Examining the Impact of Surface Currents on Satellite Scatterometer and Altimeter Ocean Winds

Type Article
Date 2012-12
Language English
Author(s) Plagge Amanda M.1, Vandemark Douglas, Chapron Bertrand2
Affiliation(s) 1 : Univ New Hampshire, Ocean Proc Anal Lab, Durham, NH 03824 USA.
2 : IFREMER, Brest, France.
Source Journal Of Atmospheric And Oceanic Technology (0739-0572) (Amer Meteorological Soc), 2012-12 , Vol. 29 , N. 12 , P. 1776-1793
DOI 10.1175/JTECH-D-12-00017.1
WOS© Times Cited 26
Abstract A 5-yr dataset collected over two surface current and meteorological moorings allows rigorous evaluation of questions surrounding wave current interaction and the scatterometer. Results demonstrate that scatterometer winds represent winds relative to the moving sea surface, affirming previous observational efforts that inferred the phenomenon using climatological approaches over larger time and space scales in equatorial and western boundary currents. Comparisons of wind residuals between Ku-band Quick Scatterometer (QuikSCAT) and buoy measurements show nearly one-to-one correlations with ocean surface velocity for 5-, 12.5-, and 25-km resolution wind speed products, especially under conditions of moderate wind speed and near-neutral atmospheric stability.

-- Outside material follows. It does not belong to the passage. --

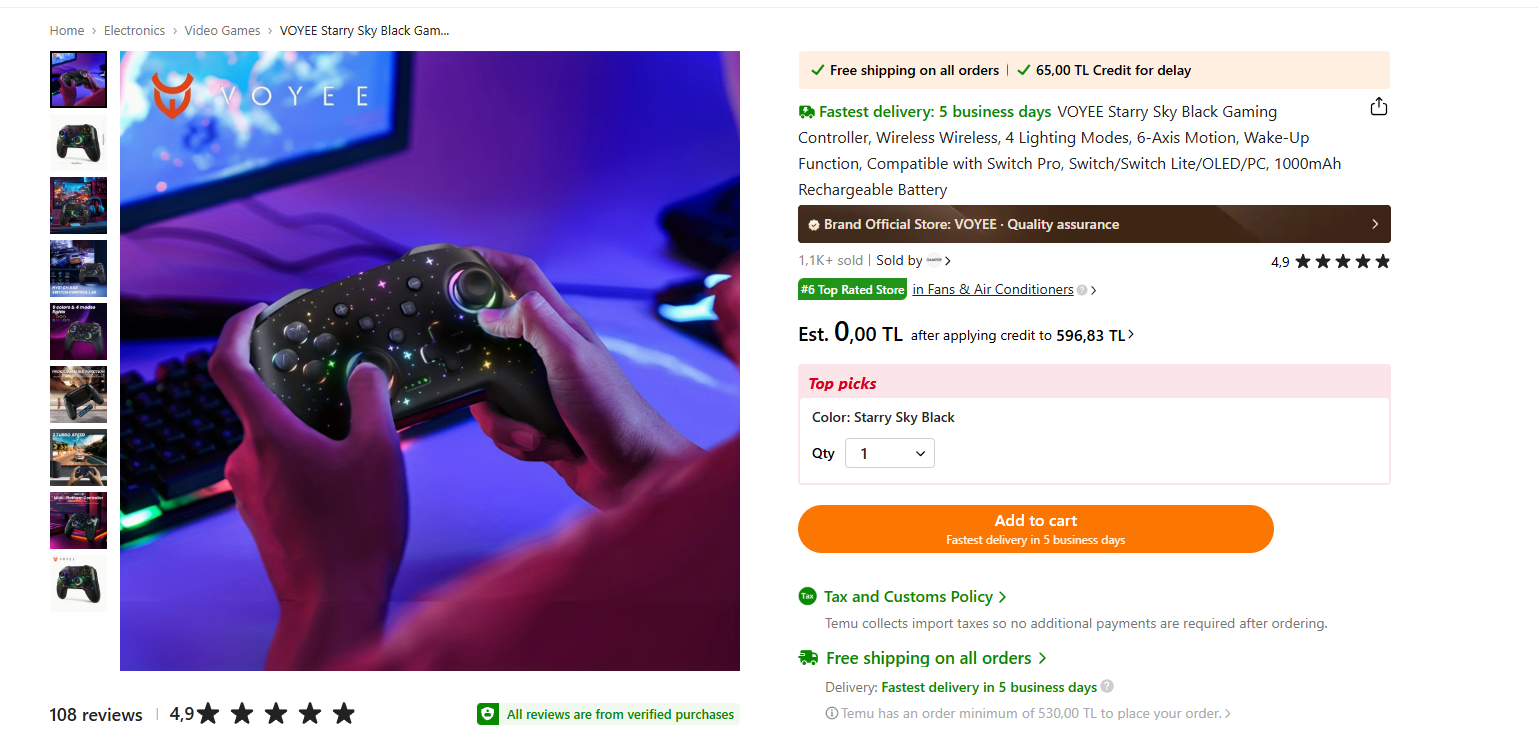Click the main product image of the controller
Screen dimensions: 1538x733
point(430,361)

Scatterometer and buoy wind direction differences due to currents were observed to be negligible for the range of surface velocities encountered and the length scales observed by QuikSCAT. Similar analyses are applied to C-band Advanced Scatterometer (ASCAT) satellite wind measurements at the same sites, as well as to satellite altimeter winds, and overall confirm the results seen with QuikSCAT; differences are likely the combined result of sampling, satellite wind algorithms, and geophysical wind wave coupling in the presence of currents. On the whole, this study affirms that at length scales of 10 km and longer the scatterometer wind can be considered to be current relative. Observed differences between earth-relative and current-relative winds of order 10%-20% of the wind velocity are not uncommon in this and other ocean regions and this study more fully validates that microwave remote sensing winds appear to respond to wind stress even in the presence of larger-scale currents.